Once a few organisms are genetically altered, therefore, the new trait is “driven” through a population.
That could be a godsend. Using gene drives to make locusts unable to swarm, to make invasive species unable to survive in their new home, or to make mosquito immune systems destroy the malaria parasite so they don’t transmit it to humans, are just some of the benefits scientists think the technique could bring.
But accidents are possible. A lethal gene engineered into a pest species, say, might jump (or, as biologists put it, “horizontally transfer”) into another species that’s a crucial part of an ecosystem.
“People are going to have a hard time deciding if it’s safe to introduce gene drive into a wild population,” biologist Allison Snow of the Ohio State University told an earlier meeting of the scientific advisory panel convened by the National Academy of Sciences, which provides scientific advice to the government. “You can’t always predict from a laboratory experiment what will happen in nature.”

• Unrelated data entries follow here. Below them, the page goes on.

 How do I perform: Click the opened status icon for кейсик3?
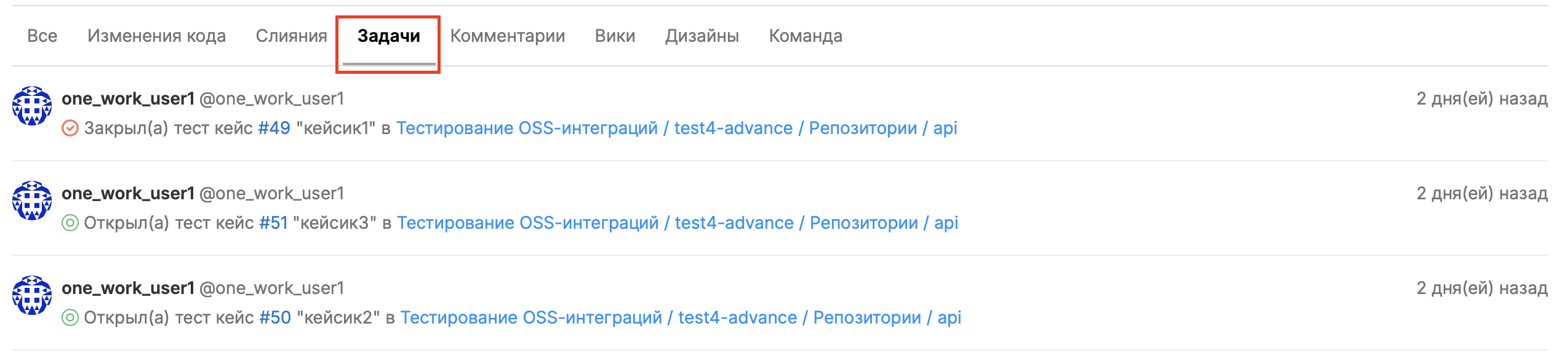pos(70,223)
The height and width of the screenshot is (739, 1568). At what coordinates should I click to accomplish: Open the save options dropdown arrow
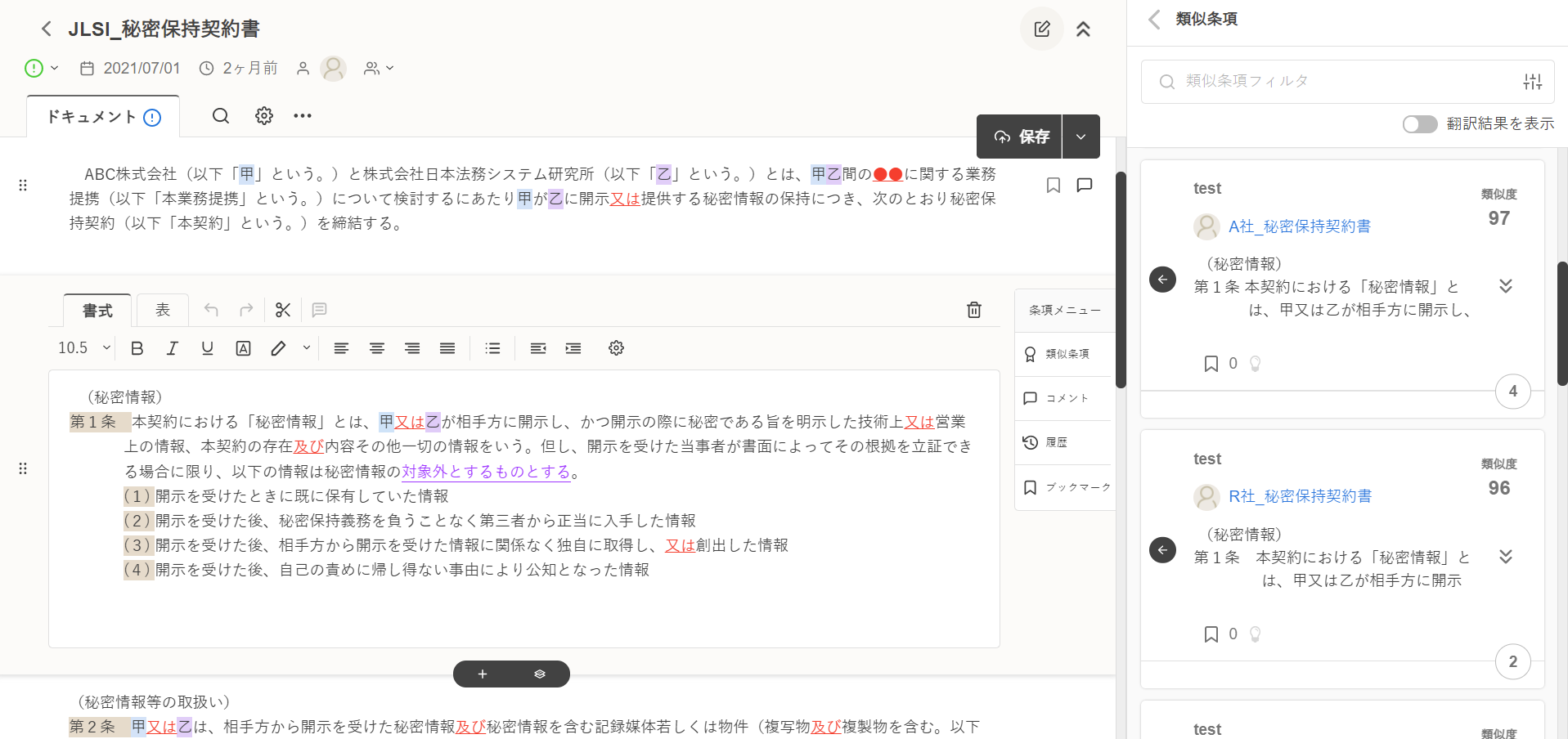tap(1081, 137)
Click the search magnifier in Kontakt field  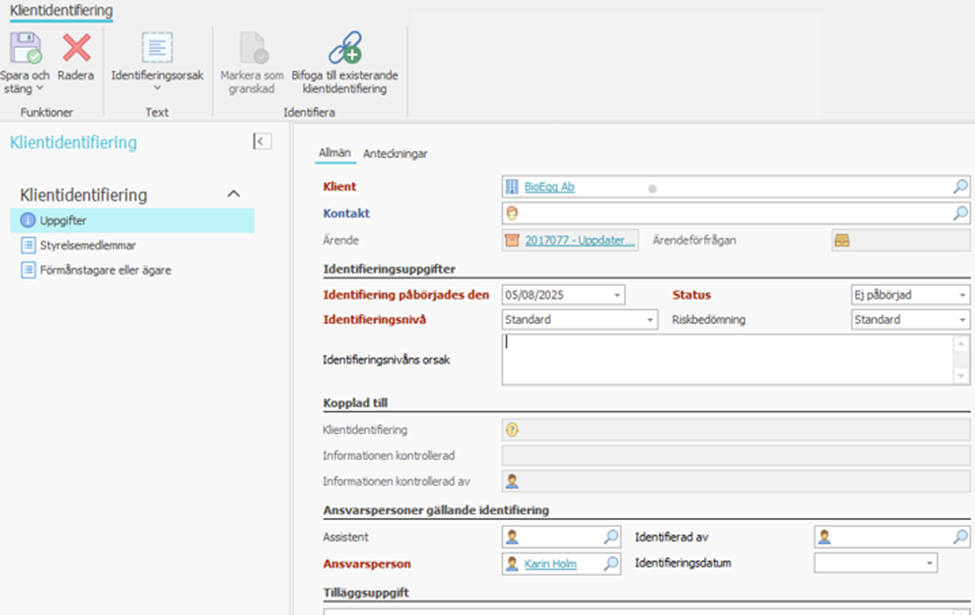959,213
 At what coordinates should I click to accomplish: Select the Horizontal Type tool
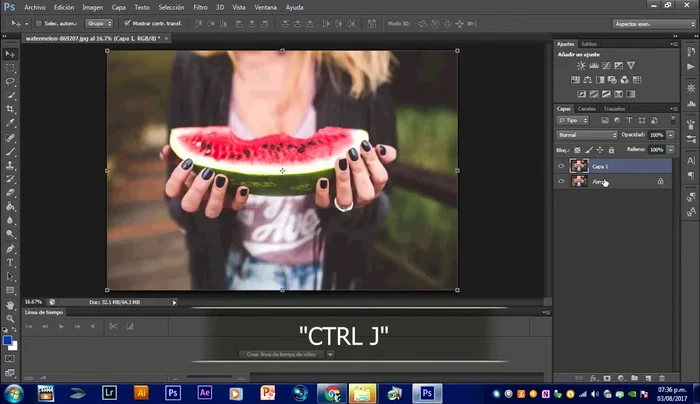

Next week’s meeting of the panel will focus not on accidents but on the potential for intentional misuse of gene drives. Dr. Amesh Adalja, a biosecurity and infectious diseases expert at the University of Pittsburgh Medical Center, told STAT he was sent the “ISIS is making superkiller mosquitoes” story by the panel to spur his thinking. He will speak about gene drives and “entomological warfare.”
With gene drives, he said in a telephone interview, it might be possible to introduce a toxin-making gene into the salivary glands of malarial mosquitoes so that when they bite they transmit not only that disease but also something quickly lethal. The trait would quickly spread to countless mosquitoes. Or perhaps gene drives could make insects “more hospitable” to dengue or other disease-causing viruses, Adalja speculated, or enable them to expand their range, bringing malaria and other scourges to regions far from the tropics.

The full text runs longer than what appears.